Wednesday, 4 November 2009

Learning as doing two things at once

I'm having a problem with the screen layout of some online course materials. The student is being taught how to write definitions, and in one section they're presented with six different definitions of globalisation and have to fill in a table to analyse, for each of them, the different components of the definition. It's a common sort of distance learning activity, and the screen layout problem is a common one too: the student really needs to be able to see the definition they're working on and the table into which they're writing their analysis at the same time. I don't know how we're going to achieve this on our VLE - unless we put each of the definitions on a separate screen and repeat the table six times!

I find it astonishing that with all the effort and design talent which has gone into developing online learning platforms it is still the exception rather than the rule to find an easy way of enabling a learner to hold two things in view simultaneously. (For OU staff only: here is a rare exemple from D821.)

But this doing two things at once, or switching rapidly between them, is the essence of learning, is it not?

If we think we're simply transmitting information (as tends to be the assumption with people from the IT industry, which is based on information theory's conceptualisation of complex problems as the transmission, modification and reception of information), then a single view, single activity interface is not a problem. The student is just reading text, or looking at a picture, or watching a video, etc.

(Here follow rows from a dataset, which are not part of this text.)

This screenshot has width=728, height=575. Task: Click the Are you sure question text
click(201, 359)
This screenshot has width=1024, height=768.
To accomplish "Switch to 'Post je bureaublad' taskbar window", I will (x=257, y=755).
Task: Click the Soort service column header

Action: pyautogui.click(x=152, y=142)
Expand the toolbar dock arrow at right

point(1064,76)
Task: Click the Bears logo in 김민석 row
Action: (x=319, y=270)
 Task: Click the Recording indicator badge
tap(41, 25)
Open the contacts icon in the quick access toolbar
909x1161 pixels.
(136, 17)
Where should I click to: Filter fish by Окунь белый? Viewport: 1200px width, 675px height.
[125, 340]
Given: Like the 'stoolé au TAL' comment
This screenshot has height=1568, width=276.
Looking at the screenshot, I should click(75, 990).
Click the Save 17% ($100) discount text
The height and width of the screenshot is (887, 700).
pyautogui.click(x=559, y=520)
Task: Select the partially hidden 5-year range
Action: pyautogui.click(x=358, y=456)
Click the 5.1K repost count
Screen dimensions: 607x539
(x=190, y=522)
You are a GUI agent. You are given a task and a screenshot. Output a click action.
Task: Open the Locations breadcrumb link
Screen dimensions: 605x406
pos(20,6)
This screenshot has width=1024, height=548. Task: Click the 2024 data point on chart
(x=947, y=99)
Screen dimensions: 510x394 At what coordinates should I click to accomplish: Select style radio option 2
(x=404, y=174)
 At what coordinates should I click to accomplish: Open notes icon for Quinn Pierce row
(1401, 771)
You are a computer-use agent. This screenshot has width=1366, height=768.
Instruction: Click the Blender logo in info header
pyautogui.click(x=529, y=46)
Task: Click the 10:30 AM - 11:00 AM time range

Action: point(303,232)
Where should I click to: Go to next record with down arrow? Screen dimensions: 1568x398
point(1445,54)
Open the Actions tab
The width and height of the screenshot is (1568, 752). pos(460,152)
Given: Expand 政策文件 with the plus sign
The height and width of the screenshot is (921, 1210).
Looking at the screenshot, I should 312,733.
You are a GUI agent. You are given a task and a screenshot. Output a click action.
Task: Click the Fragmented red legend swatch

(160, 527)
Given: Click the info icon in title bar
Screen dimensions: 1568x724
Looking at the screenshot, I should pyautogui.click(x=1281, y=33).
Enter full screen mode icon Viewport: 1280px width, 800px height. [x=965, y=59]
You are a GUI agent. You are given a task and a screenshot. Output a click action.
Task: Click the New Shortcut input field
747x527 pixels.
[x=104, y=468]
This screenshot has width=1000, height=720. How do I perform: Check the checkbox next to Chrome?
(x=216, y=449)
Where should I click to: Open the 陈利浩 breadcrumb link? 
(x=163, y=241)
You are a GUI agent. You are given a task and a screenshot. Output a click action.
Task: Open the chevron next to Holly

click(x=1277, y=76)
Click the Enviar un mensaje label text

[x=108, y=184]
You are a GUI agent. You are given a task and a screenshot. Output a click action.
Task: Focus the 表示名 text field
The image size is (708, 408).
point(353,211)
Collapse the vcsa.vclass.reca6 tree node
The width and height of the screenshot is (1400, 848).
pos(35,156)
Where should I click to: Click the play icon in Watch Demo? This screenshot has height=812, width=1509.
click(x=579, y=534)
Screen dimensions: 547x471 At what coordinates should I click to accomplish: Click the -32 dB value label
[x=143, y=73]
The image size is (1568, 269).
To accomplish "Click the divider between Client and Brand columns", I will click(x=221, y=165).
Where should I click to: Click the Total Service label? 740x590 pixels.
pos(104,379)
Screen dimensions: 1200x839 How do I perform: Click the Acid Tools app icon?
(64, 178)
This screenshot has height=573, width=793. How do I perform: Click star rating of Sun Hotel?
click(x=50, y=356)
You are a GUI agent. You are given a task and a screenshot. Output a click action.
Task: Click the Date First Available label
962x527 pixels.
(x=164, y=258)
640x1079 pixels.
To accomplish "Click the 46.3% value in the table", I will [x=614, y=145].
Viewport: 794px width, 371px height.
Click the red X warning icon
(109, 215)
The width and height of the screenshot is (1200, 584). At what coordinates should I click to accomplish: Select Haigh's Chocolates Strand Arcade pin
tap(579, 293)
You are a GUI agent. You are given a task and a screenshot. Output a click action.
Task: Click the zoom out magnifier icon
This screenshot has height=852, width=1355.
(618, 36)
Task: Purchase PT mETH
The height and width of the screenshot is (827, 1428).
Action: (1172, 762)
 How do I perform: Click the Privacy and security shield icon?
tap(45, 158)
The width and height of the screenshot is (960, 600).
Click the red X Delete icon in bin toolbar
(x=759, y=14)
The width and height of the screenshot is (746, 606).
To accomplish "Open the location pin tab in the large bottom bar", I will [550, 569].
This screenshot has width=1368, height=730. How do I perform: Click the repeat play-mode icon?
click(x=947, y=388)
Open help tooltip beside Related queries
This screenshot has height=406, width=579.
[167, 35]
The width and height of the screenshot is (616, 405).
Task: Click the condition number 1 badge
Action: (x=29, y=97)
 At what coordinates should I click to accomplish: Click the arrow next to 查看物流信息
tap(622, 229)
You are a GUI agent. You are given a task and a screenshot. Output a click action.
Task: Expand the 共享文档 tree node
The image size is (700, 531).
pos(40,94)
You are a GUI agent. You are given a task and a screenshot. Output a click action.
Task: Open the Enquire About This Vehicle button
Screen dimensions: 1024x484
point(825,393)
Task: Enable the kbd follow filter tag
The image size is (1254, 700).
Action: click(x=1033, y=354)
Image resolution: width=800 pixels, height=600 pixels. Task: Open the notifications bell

But if we're thinking about learning, then the student needs to be not only in the text, the picture or the video, but standing back from it and doing something else: relating it to their existing knowledge, forming new knowledge structures to accommodate it, thinking how to apply it to other circumstances. (It's the back end of the Kolb learning cycle.)

Good students, of course, do this whether we make it easy for them to do it or not. They take notes, they think about what we've shown them, they talk about it with their mates, they try it out.

But given how fundamental to learning is this doing-two-things-at-once (or, more accurately, switching between them quickly), and given that the distinctive capability of the contemporary digital computer is the integration of different functions on the same screen, isn't it extraordinary how little our VLEs and teaching platforms help our learners with this second function, being still designed on the assumption that they will be doing only one thing at a time?